MATERIAL FOR THIS TASK:
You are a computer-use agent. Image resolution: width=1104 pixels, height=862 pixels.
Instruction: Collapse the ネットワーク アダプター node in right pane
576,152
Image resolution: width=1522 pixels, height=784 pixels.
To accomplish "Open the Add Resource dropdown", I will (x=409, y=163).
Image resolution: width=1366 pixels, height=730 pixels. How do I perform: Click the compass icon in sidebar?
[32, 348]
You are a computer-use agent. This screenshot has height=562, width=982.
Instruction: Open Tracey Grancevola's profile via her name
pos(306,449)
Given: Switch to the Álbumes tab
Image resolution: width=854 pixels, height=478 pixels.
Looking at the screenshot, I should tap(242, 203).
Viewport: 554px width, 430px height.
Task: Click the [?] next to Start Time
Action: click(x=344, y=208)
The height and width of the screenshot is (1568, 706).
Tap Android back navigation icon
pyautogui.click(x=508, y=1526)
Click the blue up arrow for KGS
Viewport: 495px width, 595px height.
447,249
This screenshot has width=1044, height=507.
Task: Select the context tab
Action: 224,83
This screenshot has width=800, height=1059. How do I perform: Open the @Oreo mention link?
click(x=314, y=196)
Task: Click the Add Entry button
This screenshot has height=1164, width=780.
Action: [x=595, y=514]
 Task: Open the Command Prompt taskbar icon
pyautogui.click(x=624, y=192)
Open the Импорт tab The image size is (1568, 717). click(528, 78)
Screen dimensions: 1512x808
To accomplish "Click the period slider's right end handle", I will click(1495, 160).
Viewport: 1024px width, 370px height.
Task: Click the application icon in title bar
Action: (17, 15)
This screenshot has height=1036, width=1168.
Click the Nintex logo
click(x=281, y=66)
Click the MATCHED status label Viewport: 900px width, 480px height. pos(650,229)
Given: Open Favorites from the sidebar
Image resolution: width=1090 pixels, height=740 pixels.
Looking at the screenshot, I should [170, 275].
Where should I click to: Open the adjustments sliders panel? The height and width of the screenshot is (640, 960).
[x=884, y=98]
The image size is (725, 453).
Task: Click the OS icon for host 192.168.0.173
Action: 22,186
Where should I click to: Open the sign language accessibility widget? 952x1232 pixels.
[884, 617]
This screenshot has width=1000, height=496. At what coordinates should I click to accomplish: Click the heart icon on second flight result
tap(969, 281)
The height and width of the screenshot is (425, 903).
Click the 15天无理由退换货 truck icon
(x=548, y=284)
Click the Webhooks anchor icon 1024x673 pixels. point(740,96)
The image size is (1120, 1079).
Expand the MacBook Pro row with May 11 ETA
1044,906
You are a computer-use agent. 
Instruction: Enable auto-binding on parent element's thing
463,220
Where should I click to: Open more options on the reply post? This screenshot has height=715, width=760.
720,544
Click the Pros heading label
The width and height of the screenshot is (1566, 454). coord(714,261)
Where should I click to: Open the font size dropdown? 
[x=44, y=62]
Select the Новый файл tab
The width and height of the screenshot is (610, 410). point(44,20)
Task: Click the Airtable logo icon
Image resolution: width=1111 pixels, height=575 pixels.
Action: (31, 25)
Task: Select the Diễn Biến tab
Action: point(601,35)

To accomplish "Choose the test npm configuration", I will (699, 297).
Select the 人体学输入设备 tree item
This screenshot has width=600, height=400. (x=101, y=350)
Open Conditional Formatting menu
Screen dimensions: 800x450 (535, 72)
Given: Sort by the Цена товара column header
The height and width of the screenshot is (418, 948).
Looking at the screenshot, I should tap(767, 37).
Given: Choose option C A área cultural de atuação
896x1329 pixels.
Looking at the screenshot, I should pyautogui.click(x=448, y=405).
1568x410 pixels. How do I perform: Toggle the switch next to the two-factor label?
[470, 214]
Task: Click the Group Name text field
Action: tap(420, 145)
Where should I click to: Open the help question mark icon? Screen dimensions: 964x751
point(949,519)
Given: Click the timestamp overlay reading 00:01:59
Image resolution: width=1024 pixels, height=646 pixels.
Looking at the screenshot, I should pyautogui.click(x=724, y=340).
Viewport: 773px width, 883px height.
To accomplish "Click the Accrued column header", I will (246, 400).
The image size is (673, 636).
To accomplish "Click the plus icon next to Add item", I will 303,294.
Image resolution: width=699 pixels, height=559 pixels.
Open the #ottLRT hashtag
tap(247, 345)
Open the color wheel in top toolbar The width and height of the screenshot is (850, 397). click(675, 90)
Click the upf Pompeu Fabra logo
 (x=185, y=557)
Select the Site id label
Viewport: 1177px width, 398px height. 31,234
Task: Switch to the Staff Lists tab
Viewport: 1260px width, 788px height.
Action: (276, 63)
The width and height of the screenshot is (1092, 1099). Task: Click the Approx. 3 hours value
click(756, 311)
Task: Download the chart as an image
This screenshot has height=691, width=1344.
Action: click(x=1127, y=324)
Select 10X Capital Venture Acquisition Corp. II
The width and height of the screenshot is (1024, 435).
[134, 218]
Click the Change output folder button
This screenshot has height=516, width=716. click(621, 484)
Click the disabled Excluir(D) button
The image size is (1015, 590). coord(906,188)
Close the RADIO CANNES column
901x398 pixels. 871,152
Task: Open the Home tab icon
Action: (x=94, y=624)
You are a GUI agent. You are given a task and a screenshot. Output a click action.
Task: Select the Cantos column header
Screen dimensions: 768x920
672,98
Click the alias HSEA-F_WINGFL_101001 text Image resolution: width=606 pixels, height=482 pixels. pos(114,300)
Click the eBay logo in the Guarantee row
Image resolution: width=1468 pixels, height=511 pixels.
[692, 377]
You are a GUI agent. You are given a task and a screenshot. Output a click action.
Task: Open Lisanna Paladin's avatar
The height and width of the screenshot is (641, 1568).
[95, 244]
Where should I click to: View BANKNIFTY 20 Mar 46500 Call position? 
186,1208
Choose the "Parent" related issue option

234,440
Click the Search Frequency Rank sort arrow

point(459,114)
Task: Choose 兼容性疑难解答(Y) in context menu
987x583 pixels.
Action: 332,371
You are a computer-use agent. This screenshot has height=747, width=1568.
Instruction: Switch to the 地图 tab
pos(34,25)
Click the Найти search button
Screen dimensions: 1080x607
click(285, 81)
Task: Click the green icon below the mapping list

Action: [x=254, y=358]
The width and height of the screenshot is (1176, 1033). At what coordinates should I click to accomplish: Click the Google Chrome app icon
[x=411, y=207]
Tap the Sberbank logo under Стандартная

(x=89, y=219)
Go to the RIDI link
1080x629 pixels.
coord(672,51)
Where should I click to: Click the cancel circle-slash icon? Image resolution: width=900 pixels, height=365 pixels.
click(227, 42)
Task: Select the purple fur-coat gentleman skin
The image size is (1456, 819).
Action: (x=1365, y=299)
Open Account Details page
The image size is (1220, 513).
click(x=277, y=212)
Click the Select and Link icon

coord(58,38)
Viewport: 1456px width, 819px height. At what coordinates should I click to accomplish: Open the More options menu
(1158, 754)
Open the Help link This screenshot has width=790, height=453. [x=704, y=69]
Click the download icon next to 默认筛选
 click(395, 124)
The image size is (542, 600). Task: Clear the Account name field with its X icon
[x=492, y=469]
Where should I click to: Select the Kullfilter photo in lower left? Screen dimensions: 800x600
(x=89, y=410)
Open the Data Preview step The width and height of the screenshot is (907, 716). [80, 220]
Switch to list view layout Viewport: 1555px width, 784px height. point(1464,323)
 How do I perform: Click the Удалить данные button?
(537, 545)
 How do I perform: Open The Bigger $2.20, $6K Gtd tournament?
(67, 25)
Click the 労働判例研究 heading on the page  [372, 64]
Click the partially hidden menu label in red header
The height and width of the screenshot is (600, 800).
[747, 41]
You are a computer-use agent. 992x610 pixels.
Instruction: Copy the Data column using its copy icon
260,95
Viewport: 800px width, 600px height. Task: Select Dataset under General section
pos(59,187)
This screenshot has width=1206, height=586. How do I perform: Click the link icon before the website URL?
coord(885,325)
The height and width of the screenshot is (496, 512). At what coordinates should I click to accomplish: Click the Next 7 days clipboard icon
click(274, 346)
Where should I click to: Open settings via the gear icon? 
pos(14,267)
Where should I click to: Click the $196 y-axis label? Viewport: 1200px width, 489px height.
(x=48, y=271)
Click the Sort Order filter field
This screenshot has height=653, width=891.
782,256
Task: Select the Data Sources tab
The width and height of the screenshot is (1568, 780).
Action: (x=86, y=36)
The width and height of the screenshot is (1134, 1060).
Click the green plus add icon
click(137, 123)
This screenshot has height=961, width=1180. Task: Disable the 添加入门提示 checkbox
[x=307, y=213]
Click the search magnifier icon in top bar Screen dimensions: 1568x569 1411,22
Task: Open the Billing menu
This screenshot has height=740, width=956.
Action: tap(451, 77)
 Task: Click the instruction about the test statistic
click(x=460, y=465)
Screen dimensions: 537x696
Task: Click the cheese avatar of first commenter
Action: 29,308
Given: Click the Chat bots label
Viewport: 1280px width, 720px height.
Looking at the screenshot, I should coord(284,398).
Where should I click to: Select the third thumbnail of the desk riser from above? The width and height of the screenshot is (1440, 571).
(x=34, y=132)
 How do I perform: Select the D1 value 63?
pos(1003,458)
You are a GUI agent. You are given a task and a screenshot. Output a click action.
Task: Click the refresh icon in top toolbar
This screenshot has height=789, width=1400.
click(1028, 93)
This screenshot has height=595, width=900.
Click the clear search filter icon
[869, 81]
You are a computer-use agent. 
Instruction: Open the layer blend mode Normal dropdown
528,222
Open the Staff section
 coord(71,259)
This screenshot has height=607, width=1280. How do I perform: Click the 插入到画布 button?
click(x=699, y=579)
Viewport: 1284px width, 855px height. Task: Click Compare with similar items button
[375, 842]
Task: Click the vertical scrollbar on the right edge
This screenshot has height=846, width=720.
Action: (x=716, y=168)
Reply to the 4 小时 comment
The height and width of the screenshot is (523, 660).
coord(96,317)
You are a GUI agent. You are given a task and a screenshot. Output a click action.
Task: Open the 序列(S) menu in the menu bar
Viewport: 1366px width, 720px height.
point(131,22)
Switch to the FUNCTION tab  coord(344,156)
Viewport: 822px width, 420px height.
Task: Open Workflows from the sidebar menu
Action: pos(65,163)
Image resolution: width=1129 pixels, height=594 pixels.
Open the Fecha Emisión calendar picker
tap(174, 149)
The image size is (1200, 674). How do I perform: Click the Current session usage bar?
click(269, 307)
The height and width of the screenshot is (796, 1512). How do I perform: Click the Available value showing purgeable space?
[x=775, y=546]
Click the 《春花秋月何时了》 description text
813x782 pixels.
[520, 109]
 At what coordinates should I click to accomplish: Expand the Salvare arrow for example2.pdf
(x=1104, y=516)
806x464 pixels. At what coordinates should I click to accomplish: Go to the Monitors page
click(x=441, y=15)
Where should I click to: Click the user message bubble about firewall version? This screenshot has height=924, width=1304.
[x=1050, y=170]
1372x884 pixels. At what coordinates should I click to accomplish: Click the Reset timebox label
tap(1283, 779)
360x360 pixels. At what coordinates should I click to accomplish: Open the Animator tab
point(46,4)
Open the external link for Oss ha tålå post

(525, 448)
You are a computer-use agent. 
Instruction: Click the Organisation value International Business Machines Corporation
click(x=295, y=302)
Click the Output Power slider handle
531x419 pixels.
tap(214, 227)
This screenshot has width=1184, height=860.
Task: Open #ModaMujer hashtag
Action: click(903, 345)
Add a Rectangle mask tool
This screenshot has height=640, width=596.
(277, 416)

WHAT THE TASK ASKS:
Go through the data above and copy each line that holds the word "toolbar".

REPLY TO THE EXERCISE:
Open the color wheel in top toolbar The width and height of the screenshot is (850, 397). click(675, 90)
Task: Click the refresh icon in top toolbar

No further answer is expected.